··· Dataset records
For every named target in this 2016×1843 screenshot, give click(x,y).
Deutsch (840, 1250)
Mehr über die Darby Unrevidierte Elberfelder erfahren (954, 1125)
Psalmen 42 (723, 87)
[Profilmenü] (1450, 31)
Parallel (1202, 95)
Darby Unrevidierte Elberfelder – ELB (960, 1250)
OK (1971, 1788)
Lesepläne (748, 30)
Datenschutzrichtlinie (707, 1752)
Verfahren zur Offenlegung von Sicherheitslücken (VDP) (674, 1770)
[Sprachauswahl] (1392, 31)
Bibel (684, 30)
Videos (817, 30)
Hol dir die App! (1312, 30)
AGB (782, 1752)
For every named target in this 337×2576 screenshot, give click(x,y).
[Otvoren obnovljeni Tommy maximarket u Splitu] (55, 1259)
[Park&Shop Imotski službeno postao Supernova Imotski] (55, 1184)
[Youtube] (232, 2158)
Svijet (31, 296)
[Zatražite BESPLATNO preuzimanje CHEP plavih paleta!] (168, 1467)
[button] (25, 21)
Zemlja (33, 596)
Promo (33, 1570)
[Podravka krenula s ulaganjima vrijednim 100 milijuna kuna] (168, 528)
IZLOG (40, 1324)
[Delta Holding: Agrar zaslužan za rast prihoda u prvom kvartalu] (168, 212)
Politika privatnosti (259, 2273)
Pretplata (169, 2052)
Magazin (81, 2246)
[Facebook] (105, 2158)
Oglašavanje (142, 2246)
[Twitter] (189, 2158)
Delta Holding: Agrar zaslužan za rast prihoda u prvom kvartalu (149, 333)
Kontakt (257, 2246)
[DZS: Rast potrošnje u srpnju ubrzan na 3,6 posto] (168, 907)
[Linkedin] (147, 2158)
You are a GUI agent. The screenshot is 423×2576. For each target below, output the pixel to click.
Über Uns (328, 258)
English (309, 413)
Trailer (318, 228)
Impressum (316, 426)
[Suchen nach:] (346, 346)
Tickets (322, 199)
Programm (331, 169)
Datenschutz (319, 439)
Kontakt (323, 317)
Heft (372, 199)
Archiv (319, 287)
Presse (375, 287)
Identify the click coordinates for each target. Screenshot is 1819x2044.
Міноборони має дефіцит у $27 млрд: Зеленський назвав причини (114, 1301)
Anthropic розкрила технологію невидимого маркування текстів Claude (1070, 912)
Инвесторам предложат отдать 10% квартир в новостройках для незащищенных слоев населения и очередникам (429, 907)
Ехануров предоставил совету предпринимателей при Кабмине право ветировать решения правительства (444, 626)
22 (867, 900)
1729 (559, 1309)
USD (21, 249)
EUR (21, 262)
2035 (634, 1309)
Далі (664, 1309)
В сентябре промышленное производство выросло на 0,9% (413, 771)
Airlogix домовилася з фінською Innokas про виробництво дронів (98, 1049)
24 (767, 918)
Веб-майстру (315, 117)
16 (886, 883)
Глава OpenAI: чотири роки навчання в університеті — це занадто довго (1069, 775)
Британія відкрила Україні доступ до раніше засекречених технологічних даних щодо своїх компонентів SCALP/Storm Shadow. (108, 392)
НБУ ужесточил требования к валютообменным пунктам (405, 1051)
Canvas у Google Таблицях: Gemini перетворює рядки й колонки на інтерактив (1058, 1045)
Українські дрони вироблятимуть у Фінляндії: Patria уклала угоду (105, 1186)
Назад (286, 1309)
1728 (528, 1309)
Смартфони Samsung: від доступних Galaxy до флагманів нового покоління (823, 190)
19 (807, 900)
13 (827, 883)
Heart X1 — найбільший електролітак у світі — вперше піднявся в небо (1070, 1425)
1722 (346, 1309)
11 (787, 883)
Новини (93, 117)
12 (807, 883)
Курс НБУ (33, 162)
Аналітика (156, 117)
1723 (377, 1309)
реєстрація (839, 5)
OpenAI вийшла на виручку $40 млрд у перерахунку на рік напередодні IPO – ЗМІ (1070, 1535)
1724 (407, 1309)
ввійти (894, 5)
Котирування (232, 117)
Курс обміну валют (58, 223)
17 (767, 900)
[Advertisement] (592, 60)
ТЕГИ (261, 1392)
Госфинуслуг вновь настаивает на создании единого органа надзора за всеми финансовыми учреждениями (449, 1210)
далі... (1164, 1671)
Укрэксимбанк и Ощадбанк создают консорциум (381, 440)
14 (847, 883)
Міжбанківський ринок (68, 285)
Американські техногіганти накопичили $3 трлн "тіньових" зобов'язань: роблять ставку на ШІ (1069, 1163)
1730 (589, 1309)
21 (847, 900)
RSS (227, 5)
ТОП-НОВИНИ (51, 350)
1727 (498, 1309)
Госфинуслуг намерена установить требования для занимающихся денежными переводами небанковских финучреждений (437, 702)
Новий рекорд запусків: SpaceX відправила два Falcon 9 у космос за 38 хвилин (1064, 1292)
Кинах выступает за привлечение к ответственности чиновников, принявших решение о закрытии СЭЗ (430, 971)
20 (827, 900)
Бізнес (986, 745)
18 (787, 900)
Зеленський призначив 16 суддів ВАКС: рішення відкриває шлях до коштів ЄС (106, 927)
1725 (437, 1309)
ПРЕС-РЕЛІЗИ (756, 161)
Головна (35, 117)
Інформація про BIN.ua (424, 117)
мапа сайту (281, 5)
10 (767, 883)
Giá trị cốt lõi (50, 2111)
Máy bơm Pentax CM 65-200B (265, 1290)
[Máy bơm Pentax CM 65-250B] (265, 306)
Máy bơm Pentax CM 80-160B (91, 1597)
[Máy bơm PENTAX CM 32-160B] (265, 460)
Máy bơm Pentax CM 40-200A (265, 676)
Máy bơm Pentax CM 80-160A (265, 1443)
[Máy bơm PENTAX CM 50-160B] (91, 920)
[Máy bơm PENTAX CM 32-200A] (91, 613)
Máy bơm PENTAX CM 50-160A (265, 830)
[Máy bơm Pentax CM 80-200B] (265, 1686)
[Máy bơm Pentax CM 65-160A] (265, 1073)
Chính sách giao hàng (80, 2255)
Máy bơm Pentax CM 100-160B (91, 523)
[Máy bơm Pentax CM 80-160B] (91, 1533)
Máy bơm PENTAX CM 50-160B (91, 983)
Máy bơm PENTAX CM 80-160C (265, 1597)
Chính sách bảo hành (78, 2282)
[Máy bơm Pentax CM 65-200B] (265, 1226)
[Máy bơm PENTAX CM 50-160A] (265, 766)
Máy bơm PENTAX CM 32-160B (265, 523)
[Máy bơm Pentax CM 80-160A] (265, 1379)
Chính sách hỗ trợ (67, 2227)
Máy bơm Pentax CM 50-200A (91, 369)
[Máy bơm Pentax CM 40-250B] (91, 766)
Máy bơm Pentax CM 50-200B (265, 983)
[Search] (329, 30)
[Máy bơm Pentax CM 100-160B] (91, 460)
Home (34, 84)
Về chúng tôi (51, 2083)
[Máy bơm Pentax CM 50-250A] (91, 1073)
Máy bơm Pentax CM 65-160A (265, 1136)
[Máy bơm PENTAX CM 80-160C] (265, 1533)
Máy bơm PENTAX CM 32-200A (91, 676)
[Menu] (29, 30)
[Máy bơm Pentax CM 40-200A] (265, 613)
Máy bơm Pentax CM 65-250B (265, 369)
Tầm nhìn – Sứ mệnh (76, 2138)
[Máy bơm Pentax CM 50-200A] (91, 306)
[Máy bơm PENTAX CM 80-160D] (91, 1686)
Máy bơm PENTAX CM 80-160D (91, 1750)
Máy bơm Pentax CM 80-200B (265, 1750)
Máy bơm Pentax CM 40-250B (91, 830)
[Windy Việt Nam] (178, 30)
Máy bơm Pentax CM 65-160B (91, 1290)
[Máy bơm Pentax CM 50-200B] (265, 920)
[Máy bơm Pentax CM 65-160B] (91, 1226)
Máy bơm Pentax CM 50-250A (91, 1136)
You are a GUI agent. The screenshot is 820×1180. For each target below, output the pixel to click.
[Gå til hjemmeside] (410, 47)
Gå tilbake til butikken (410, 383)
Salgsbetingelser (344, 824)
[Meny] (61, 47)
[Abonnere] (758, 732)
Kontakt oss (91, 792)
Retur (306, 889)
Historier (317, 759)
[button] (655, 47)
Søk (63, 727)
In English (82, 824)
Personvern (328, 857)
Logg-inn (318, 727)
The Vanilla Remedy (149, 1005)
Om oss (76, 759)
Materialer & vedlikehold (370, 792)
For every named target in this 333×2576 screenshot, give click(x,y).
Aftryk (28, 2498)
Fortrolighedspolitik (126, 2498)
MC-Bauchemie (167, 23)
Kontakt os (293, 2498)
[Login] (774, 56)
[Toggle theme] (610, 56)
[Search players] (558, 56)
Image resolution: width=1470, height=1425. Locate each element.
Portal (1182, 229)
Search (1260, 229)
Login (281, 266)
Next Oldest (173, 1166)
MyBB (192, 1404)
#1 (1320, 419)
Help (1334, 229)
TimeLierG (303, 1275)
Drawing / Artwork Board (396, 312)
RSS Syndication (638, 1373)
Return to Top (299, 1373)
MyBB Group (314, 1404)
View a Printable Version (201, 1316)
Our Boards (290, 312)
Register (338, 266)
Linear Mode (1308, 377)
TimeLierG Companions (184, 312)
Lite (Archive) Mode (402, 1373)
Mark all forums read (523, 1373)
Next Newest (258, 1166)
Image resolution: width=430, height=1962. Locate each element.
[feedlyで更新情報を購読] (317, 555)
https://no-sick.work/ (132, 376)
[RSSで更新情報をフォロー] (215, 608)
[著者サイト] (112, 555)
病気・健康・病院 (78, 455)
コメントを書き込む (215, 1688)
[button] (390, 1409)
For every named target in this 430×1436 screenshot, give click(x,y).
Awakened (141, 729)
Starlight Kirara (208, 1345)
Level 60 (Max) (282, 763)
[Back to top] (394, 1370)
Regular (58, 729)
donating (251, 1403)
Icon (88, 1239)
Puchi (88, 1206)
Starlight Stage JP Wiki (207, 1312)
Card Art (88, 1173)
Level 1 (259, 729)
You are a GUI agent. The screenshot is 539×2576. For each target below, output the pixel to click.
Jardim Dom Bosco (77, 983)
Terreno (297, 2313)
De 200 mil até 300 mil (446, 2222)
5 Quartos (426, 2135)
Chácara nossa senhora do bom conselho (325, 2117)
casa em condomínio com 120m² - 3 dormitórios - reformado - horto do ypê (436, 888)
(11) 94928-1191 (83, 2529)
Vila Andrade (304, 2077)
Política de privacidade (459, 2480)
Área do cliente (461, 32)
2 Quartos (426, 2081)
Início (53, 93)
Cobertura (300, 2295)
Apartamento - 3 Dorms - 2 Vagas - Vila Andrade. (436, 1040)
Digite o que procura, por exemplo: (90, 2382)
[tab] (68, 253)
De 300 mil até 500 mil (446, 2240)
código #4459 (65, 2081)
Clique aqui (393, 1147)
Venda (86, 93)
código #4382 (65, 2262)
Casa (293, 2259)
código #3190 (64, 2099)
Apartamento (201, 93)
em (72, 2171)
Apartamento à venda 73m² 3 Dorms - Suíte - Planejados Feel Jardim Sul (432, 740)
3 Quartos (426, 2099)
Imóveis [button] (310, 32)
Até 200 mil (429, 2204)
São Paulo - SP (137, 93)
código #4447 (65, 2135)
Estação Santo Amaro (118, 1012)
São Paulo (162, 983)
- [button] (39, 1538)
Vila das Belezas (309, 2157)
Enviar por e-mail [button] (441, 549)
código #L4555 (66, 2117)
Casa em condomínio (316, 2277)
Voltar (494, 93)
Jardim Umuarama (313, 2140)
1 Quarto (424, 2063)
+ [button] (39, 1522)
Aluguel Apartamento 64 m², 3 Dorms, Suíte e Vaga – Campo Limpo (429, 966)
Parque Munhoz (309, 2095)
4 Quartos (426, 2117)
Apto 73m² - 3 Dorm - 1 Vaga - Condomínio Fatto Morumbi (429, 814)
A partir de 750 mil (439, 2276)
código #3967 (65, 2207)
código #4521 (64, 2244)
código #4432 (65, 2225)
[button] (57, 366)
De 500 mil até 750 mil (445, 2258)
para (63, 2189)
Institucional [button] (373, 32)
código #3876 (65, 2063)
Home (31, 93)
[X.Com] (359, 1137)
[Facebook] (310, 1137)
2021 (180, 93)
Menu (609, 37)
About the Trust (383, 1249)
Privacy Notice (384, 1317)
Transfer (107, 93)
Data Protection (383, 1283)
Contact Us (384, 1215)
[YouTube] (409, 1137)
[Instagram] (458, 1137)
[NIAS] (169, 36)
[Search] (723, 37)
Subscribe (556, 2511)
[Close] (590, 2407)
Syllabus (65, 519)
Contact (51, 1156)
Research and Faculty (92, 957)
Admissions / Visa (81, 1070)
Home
······
- Problem details: Using the listing above, copy exactly the line that contains "22 (867, 900)", the line that contains "далі... (1164, 1671)", and each line that falls between them.

- Answer space:
22 (867, 900)
1729 (559, 1309)
USD (21, 249)
EUR (21, 262)
2035 (634, 1309)
Далі (664, 1309)
В сентябре промышленное производство выросло на 0,9% (413, 771)
Airlogix домовилася з фінською Innokas про виробництво дронів (98, 1049)
24 (767, 918)
Веб-майстру (315, 117)
16 (886, 883)
Глава OpenAI: чотири роки навчання в університеті — це занадто довго (1069, 775)
Британія відкрила Україні доступ до раніше засекречених технологічних даних щодо своїх компонентів SCALP/Storm Shadow. (108, 392)
НБУ ужесточил требования к валютообменным пунктам (405, 1051)
Canvas у Google Таблицях: Gemini перетворює рядки й колонки на інтерактив (1058, 1045)
Українські дрони вироблятимуть у Фінляндії: Patria уклала угоду (105, 1186)
Назад (286, 1309)
1728 (528, 1309)
Смартфони Samsung: від доступних Galaxy до флагманів нового покоління (823, 190)
19 (807, 900)
13 (827, 883)
Heart X1 — найбільший електролітак у світі — вперше піднявся в небо (1070, 1425)
1722 (346, 1309)
11 (787, 883)
Новини (93, 117)
12 (807, 883)
Курс НБУ (33, 162)
Аналітика (156, 117)
1723 (377, 1309)
реєстрація (839, 5)
OpenAI вийшла на виручку $40 млрд у перерахунку на рік напередодні IPO – ЗМІ (1070, 1535)
1724 (407, 1309)
ввійти (894, 5)
Котирування (232, 117)
Курс обміну валют (58, 223)
17 (767, 900)
[Advertisement] (592, 60)
ТЕГИ (261, 1392)
Госфинуслуг вновь настаивает на создании единого органа надзора за всеми финансовыми учреждениями (449, 1210)
далі... (1164, 1671)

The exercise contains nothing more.